Your goal →
With the pictures left out, write out exactly the lines of the listing below that run from the line with "At what coordinates" through the line with "Task: Download the route GPX file".

Dataset excerpts →
------

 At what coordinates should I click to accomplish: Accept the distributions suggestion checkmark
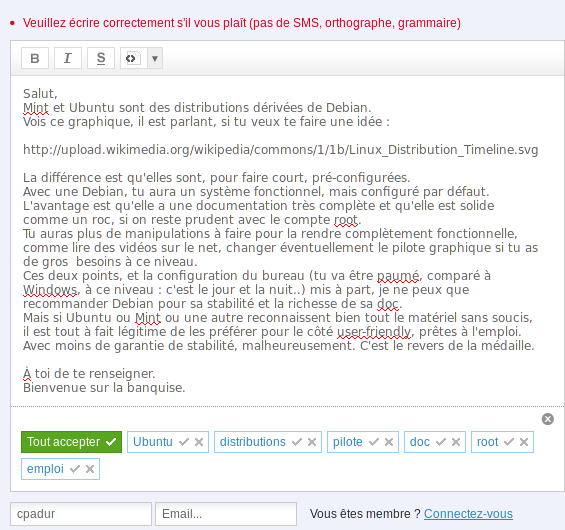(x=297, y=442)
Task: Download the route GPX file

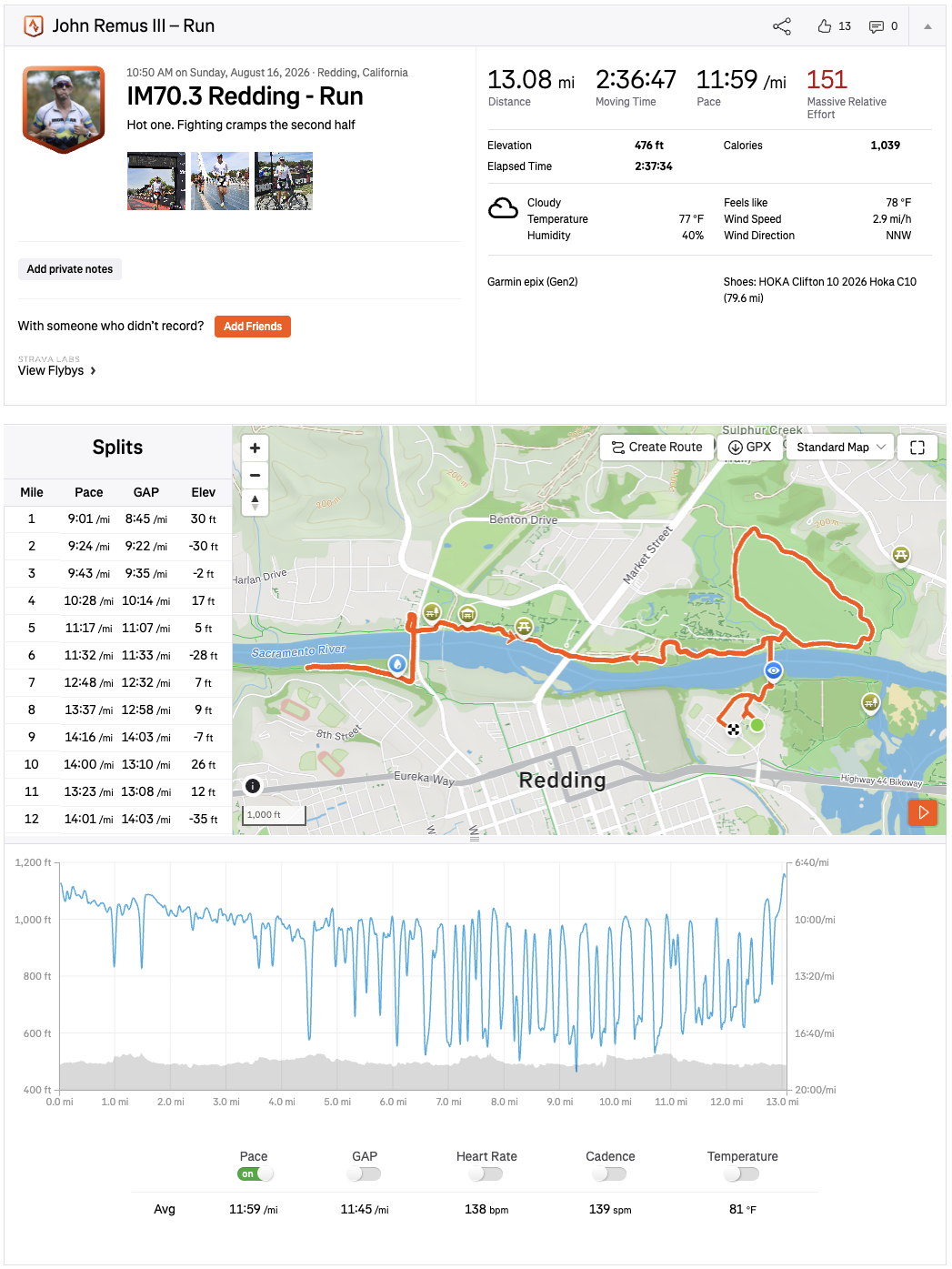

------

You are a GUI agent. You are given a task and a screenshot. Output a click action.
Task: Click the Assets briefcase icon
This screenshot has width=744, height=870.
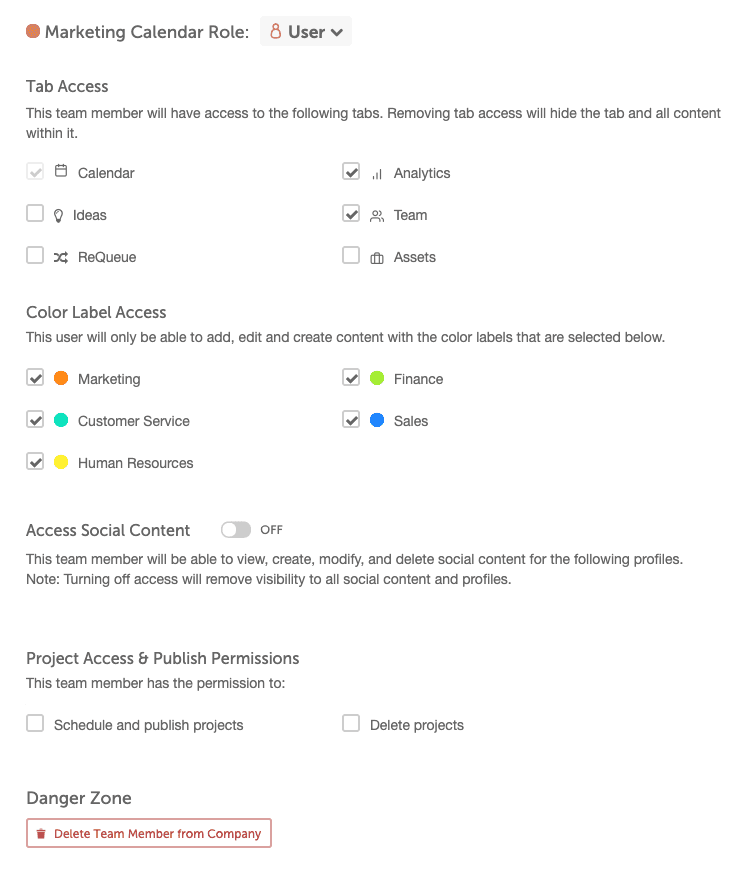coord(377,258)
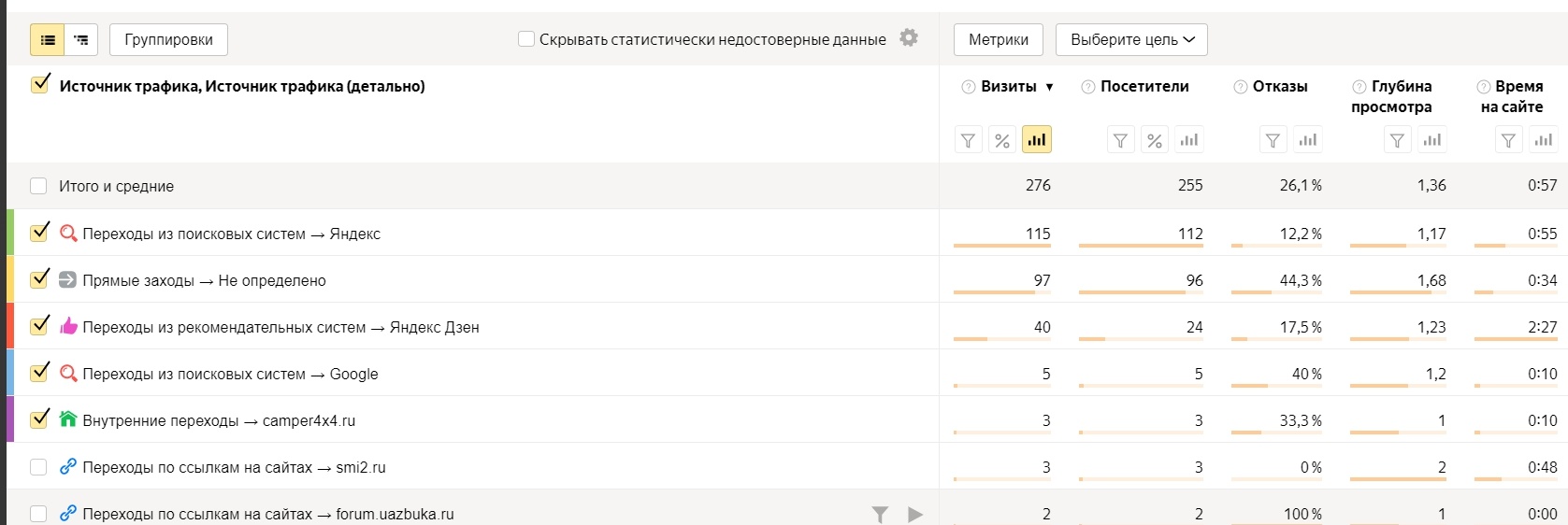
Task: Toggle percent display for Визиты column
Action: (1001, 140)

------

Answer to this exercise →
 At what coordinates should I click to accomplish: Accept the distributions suggestion checkmark
(x=297, y=442)
Task: Download the route GPX file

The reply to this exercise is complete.